• _WORK TASK_:
Leaving out the pictures, please reproduce exactly and only the lines from the one that contains "The image size" through the last line below.
==== THE RECORDS
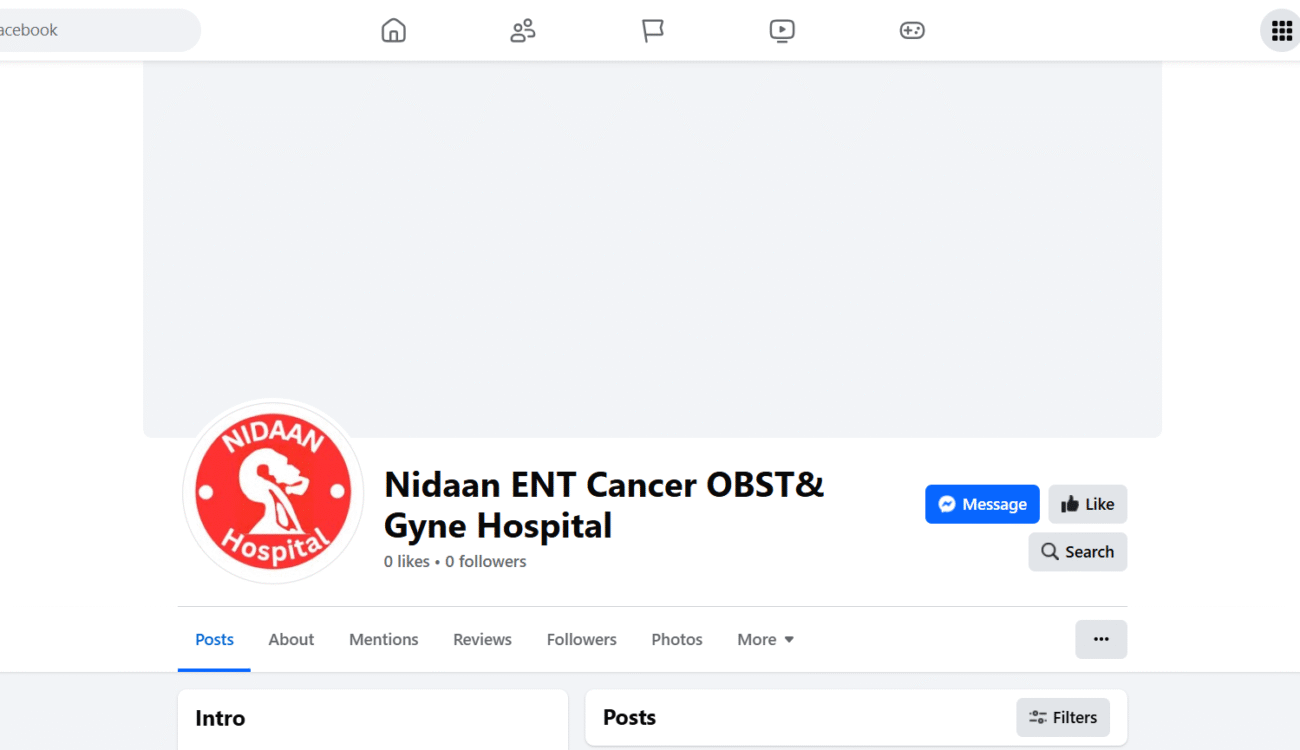Viewport: 1300px width, 750px height.
Task: Go to Facebook Home icon
Action: (x=394, y=30)
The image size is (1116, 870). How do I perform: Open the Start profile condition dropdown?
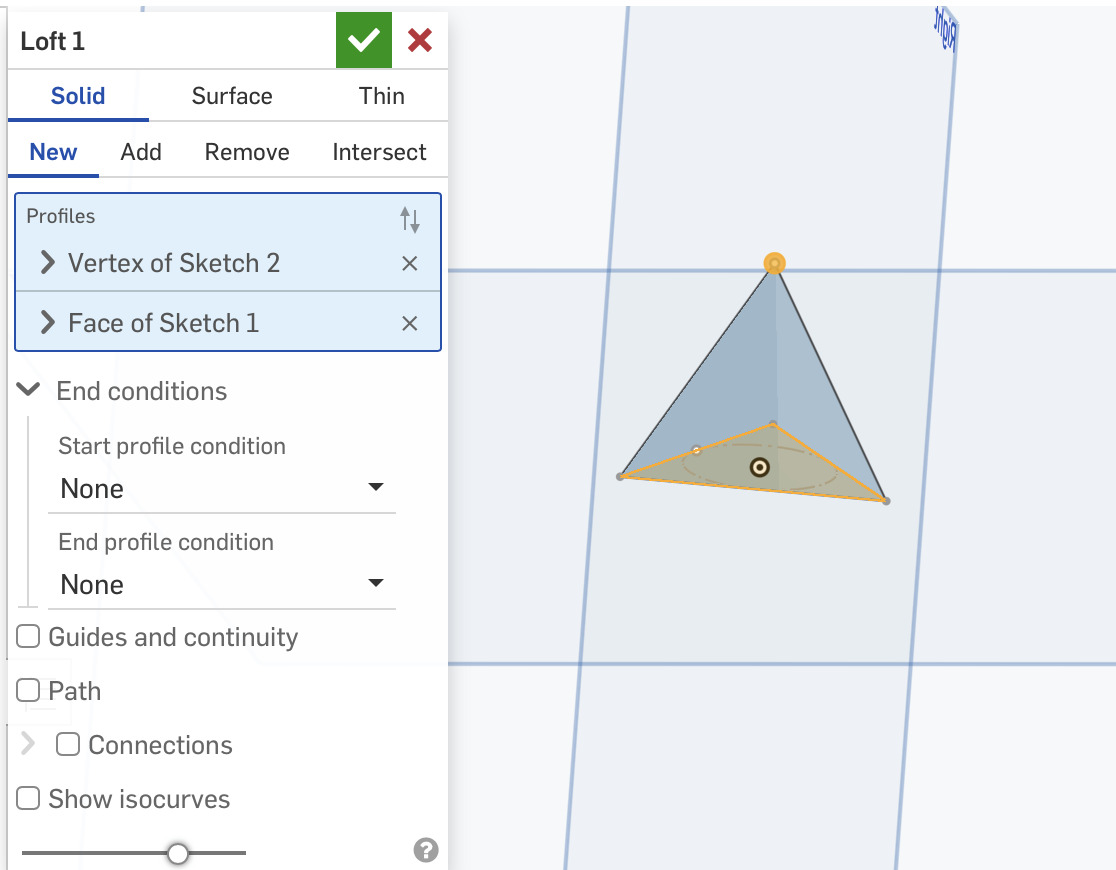tap(222, 489)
========
• _EXERCISE ANSWER_:
The image size is (1116, 870). How do I perform: Open the Start profile condition dropdown?
tap(222, 489)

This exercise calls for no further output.